Parâmetros-chave definem a qualidade dos primers. A temperatura de melting (Tm) , calculada usando o modelo termodinâmico do vizinho mais próximo, estima a temperatura na qual metade do dúplex se dissocia; valores ideais de Tm ficam entre 50°C e 65°C, com primers forward e reverse dentro de 2°C um do outro. O conteúdo GC de 40–60% equilibra estabilidade e especificidade. A extremidade 3’ deve terminar em G ou C (um “GC clamp”) para garantir extensão eficiente. Primers devem evitar longas repetições de homopolímeros e hairpins ou dímeros estáveis.
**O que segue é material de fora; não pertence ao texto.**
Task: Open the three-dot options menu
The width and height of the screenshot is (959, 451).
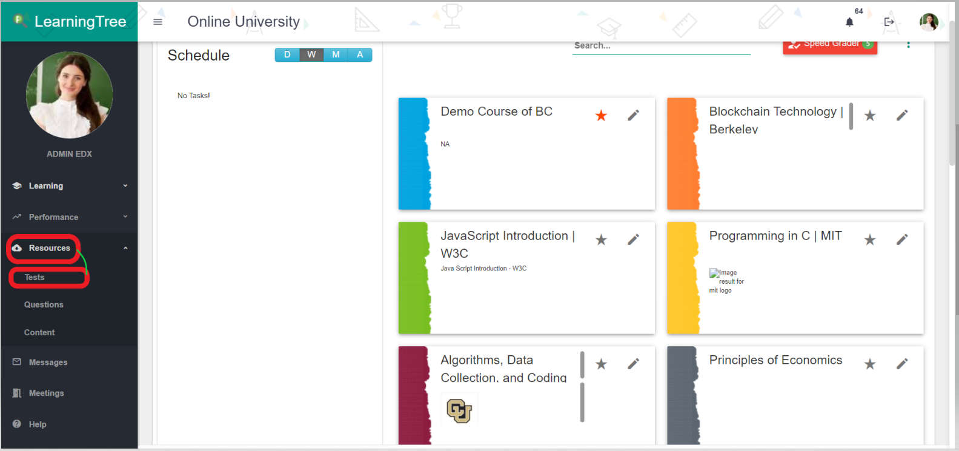Action: [x=908, y=45]
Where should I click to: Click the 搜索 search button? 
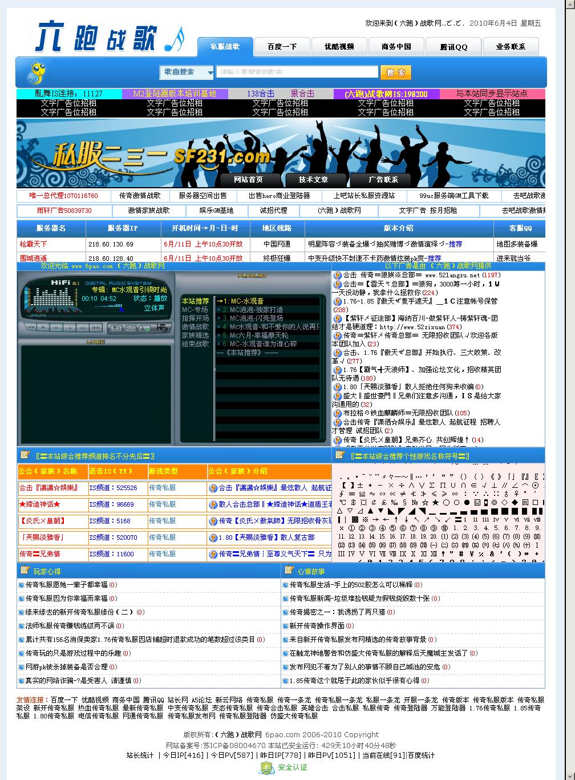tap(395, 72)
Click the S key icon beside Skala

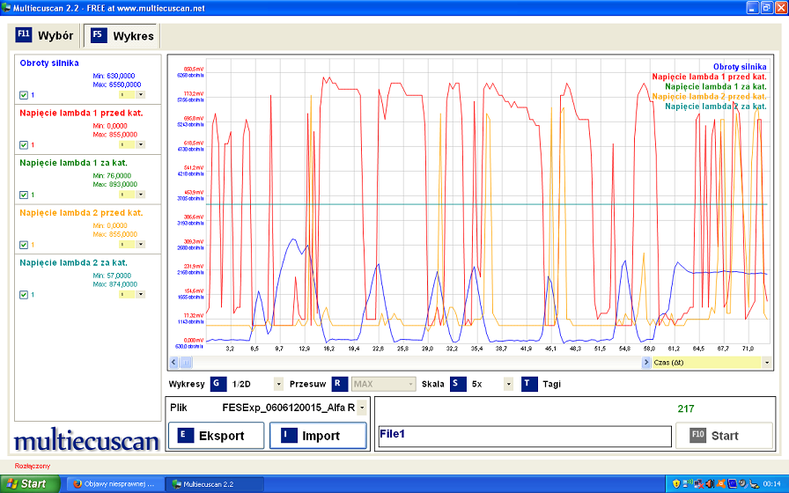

A especificidade é verificada por BLAST dos primers contra o genoma ou transcriptoma alvo para excluir correspondências fora do alvo com altos escores de alinhamento. Primers degenerados incorporam posições de bases misturadas para amplificar genes homólogos entre espécies.

Aplicações

O desenho de primers é essencial para todo experimento de reação em cadeia da polimerase. A PCR quantitativa (qPCR) requer primers que amplificam amplicons curtos (70–150 pb) com alta eficiência para quantificação precisa da expressão gênica. A PCR de transcrição reversa usa primers específicos de gene ou hexâmeros aleatórios para síntese de cDNA. Primers de sequenciamento de DNA devem se ligar unicamente a montante da região a ser lida, um fator crítico para o sucesso tanto do sequenciamento Sanger quanto do sequenciamento de próxima geração.